## REQUIRED WORK
Each line of the listing that includes "will" should be reported.

━━━━

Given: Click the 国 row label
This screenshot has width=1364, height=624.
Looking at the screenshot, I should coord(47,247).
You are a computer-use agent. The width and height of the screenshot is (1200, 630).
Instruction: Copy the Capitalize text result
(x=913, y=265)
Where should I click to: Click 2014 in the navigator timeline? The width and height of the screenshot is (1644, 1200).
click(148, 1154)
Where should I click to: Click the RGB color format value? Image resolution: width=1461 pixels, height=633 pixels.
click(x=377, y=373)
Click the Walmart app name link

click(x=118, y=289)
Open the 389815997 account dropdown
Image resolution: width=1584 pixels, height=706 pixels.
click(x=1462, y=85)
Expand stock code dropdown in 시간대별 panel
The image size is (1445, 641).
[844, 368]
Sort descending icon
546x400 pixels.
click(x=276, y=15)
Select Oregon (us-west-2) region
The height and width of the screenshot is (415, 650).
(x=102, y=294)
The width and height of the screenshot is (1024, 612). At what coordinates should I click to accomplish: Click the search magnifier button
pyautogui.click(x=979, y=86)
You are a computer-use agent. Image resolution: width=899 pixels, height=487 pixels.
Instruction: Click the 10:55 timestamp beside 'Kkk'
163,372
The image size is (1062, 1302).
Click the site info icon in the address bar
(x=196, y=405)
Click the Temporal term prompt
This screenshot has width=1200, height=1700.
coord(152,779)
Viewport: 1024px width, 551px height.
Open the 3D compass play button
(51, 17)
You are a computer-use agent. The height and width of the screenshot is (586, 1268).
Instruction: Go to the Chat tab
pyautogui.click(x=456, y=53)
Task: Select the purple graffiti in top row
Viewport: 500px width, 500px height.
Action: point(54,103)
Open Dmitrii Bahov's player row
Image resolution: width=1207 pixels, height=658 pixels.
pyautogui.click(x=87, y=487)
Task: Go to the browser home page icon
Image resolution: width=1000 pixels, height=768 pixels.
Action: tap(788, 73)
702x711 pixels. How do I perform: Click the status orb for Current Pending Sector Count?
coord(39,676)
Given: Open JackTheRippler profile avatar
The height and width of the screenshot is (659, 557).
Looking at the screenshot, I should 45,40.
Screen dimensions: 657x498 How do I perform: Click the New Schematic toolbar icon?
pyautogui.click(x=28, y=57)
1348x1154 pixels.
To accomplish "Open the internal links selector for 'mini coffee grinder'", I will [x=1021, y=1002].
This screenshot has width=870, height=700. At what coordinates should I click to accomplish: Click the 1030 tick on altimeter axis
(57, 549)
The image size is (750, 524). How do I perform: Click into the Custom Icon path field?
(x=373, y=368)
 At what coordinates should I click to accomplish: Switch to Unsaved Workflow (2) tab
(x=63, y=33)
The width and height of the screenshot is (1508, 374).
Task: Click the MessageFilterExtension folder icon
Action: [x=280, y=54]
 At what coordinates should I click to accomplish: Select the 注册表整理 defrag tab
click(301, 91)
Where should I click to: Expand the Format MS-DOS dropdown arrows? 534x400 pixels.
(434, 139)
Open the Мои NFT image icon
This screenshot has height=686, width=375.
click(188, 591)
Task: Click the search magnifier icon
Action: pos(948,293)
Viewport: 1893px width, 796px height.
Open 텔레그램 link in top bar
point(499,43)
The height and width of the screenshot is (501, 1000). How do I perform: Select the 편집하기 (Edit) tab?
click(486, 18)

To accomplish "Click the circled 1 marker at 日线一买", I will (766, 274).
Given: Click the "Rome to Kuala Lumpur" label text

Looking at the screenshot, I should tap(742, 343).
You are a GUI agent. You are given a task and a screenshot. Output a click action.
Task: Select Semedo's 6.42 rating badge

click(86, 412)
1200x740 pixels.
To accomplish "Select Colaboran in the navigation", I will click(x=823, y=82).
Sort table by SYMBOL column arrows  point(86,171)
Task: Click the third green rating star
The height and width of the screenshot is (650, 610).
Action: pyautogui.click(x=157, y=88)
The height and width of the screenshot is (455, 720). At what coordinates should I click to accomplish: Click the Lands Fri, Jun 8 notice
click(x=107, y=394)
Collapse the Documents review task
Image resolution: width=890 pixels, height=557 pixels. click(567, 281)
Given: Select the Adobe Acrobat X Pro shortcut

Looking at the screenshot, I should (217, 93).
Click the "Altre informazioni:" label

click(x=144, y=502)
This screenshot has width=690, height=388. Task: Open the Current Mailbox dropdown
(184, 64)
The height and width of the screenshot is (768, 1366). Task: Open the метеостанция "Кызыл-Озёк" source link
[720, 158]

━━━━

## WRITTEN REPLY
To accomplish "Open the internal links selector for 'mini coffee grinder'", I will [x=1021, y=1002].
To accomplish "Click the circled 1 marker at 日线一买", I will (766, 274).
To accomplish "Select Colaboran in the navigation", I will click(x=823, y=82).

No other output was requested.